3 августа 1856 г. — Восхитительный воскресный полдень в Пресси. Вернулся поздно, под огромным небом, великолепно усыпанным звездами, с летними зарницами, вспыхивавшими где-то за Юрой. Опьяненный поэзией и переполненный ощущением за ощущением, я шел медленно, благословляя Бога жизни и погружаясь в радость бесконечного. Мне не хватало лишь одного — души, с которой можно было бы разделить все это, ибо эмоции и восторг переливались через край, как вода из полной чаши. Млечный Путь, высокие черные тополя, рябь волн, падающие звезды, отдаленные песни, освещенный огнями город — все говорило со мной на языке поэзии. Я чувствовал себя почти поэтом. Морщины науки исчезли под волшебным дыханием восхищения; ко мне вернулась былая гибкость души, доверчивой, свободной и живой. Я снова был молод, способен на самоотречение и любовь. Вся моя бесплодность исчезла; небесная роса оплодотворила мертвую и узловатую ветвь; она начала зеленеть и снова цвести. Боже мой, какими жалкими были бы мы без красоты! Но с нею все рождается в нас заново: чувства, сердце, воображение, разум, воля — все собирается воедино, подобно сухим костям пророка, и становится единой и нераздельной энергией. Что есть счастье, если не эта полнота существования, этот тесный союз с универсальной и божественной жизнью? Я был счастлив целых полдня и все это время лелеял свою радость, погружаясь в нее до самых глубин сознания.

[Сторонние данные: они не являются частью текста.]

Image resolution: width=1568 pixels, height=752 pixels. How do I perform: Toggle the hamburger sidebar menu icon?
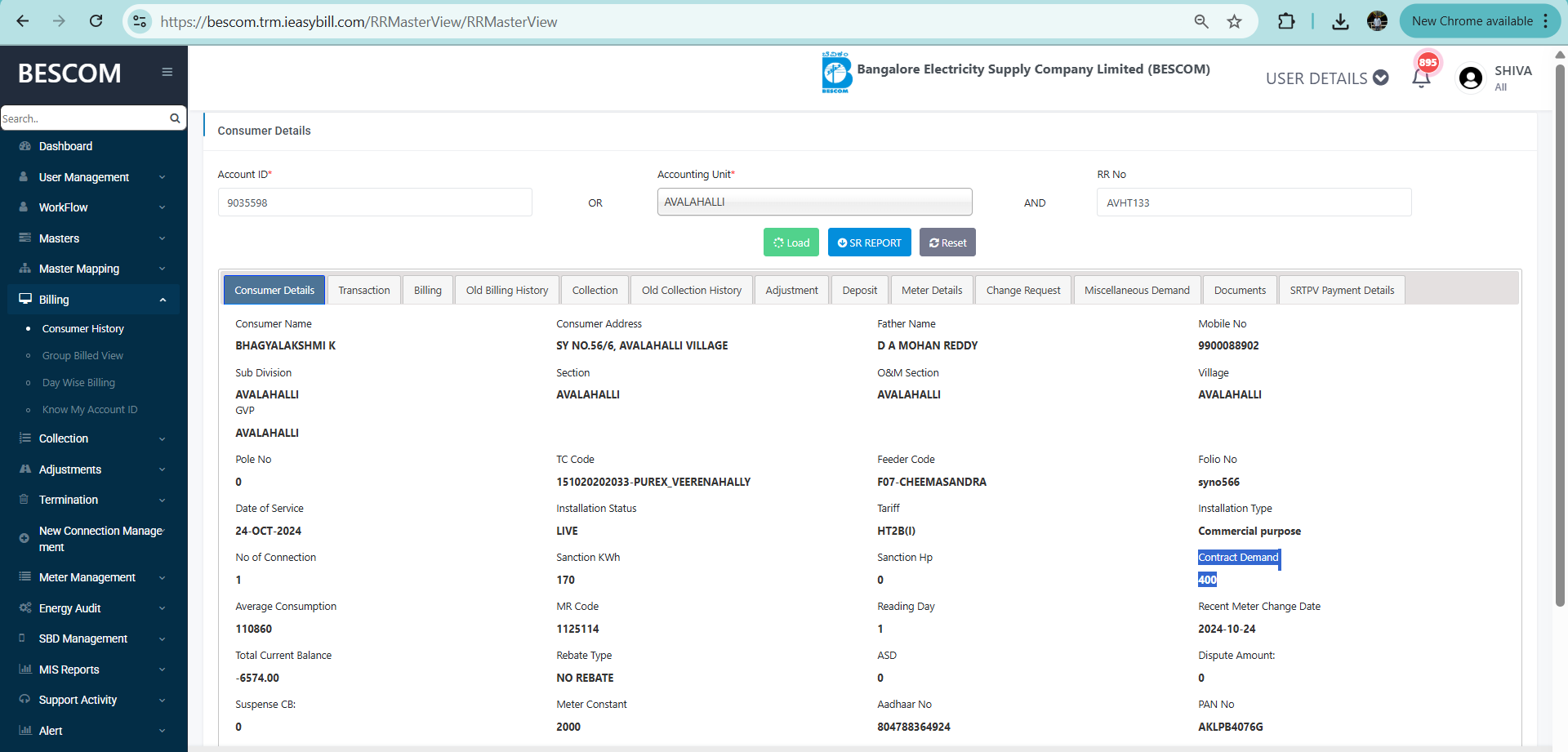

22 октября 1856 г. — Мы должны научиться смотреть на жизнь как на ученичество в постепенном отречении, как на постоянное уменьшение наших притязаний, надежд, сил и свободы. Круг становится все уже и уже; мы начинали с жажды узнать все, увидеть все, укротить и покорить все, но во всех направлениях мы достигаем своего предела — non plus ultra. Удача, слава, любовь, власть, здоровье, счастье, долгая жизнь — все эти блага, которыми владели другие люди, поначалу кажутся нам обещанными и доступными, а затем нам приходится отбросить мечту, отказываться от одного личного притязания за другим, делать себя маленькими и смиренными, покориться чувству собственной ограниченности, слабости, зависимости, невежества и нищеты и во всем полагаться на Бога, признавая свою никчемность и то, что мы не имеем права ни на что. Именно в этой пустоте мы обретаем нечто от жизни — божественная искра находится на самом ее дне. К нам приходит смирение, и в верующей любви мы вновь обретаем истинное величие.